Com fator eleições, ações da Petrobras sobem mais de 30% desde março

Por fabiosaraiva
Ações preferenciais acumulam alta de 32% desde março deste ano | Danilo Verpa/Folhapress Ações preferenciais acumulam alta de 32% desde março deste ano | Danilo Verpa/Folhapress

Com o fator eleições, os papéis da Petrobras acumulam uma alta de mais de 30%, compensando possíveis perdas com notícias negativas relacionadas à estatal. De 17 de março, quando saíram as primeiras pesquisas  eleitorais desfavoráveis ao atual governo, até esta quarta-feira, as ações preferenciais da empresa subiram 32,1% e as ordinárias, 33,52%.

“No início, os papéis estavam a R$ 12, chegaram a R$ 24 (no começo de setembro) e agora estão a R$ 16”, afirma Marcio Cardoso, sócio-diretor da Easynvest Corretora. O atual patamar, de R$ 16,  está próximo ao visto no início deste ano.

Operadores e analistas têm manifestado insatisfação com a gestão do atual governo, e resultados de pesquisas sugerindo manutenção ou alternância de poder têm refletido na Bolsa.

“Nos últimos meses, as ações têm sido influenciadas pelo fator eleições. E isso não é restrito à Petrobras, outras estatais também estão sendo afetadas”, afirma  Cardoso.

Na terça-feira, a agência de classificação de risco Moody’s cortou a nota da dívida da Petrobras em real e em moeda estrangeira, citando o alto endividamento por causa da importação de petróleo. A classificação caiu um degrau, de “Baa1” para “Baa2”.

Apesar disso, as ações da Petrobras operaram nesta quarta em alta a maior parte do dia. No meio da tarde, no entanto, a tendência se inverteu, e os papéis acabaram fechando em queda.

A ação preferencial caiu  0,42%, a R$ 16,61. O papel ordinário teve desvalorização de 0,86% no dia, a R$ 16,05.

Para Cardoso, o mercado deve continuar bastante volátil até a semana que vem, independentemente do resultado das eleições de domingo. Ele avalia que ainda não é claro o que os dois candidatos pretendem fazer em relação à gestão das estatais.

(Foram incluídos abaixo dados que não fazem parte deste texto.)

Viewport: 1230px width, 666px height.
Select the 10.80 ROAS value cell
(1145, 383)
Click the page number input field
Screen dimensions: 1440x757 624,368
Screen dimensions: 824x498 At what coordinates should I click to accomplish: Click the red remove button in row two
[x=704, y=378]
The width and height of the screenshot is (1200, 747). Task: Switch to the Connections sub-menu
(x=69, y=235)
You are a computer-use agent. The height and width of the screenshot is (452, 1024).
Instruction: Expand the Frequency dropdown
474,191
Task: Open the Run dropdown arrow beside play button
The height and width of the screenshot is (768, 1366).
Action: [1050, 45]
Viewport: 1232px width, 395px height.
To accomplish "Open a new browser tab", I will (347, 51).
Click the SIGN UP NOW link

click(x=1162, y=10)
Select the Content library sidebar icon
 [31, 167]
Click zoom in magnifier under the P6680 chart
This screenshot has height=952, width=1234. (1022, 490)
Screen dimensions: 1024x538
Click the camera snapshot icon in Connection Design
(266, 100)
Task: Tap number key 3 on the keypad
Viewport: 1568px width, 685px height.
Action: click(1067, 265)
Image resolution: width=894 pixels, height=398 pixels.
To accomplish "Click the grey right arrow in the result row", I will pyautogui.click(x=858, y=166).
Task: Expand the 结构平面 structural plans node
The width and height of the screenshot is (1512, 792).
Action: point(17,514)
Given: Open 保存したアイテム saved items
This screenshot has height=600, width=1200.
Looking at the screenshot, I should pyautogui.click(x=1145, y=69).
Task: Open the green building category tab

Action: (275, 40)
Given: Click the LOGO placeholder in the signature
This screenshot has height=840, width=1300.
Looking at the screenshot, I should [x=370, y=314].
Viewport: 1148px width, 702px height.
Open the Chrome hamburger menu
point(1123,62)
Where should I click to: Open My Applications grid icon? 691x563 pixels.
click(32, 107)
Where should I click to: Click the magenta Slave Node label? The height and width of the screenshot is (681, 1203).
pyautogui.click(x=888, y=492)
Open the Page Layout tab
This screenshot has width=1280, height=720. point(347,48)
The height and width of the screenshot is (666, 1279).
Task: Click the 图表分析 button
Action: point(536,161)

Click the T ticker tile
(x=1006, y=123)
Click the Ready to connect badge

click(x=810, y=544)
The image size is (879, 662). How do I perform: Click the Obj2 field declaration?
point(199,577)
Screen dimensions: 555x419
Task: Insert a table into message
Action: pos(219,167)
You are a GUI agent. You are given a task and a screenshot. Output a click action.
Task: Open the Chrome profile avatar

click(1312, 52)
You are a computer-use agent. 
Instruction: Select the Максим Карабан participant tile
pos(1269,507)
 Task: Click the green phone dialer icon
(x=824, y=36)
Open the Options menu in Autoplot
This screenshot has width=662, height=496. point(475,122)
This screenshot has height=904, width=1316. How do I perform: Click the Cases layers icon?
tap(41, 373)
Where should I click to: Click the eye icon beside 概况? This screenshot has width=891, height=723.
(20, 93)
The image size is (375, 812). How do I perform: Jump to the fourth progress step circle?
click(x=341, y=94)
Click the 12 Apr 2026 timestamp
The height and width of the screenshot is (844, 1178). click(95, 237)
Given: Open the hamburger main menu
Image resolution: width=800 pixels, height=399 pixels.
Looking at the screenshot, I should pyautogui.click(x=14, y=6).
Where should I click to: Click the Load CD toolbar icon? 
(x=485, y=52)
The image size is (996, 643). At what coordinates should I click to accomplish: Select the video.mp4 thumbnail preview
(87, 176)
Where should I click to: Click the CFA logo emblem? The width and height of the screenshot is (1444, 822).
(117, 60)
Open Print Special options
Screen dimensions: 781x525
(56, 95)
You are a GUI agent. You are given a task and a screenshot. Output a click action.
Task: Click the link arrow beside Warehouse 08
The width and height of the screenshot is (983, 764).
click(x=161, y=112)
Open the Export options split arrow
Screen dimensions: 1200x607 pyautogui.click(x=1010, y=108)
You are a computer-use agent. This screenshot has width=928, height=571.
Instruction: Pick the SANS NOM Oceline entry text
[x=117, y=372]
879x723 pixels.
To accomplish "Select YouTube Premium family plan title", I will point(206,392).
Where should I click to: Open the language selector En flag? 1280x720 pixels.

No longo prazo, diz o especialista, os papéis da Petrobras continuam sendo um bom investimento. A principal razão é a camada do pré-sal, que deve ampliar a capacidade de produção da empresa. “A empresa está investindo em refino, e no futuro terá capacidade maior de extração. Com isso, ela reduzirá a necessidade de importação”, afirma.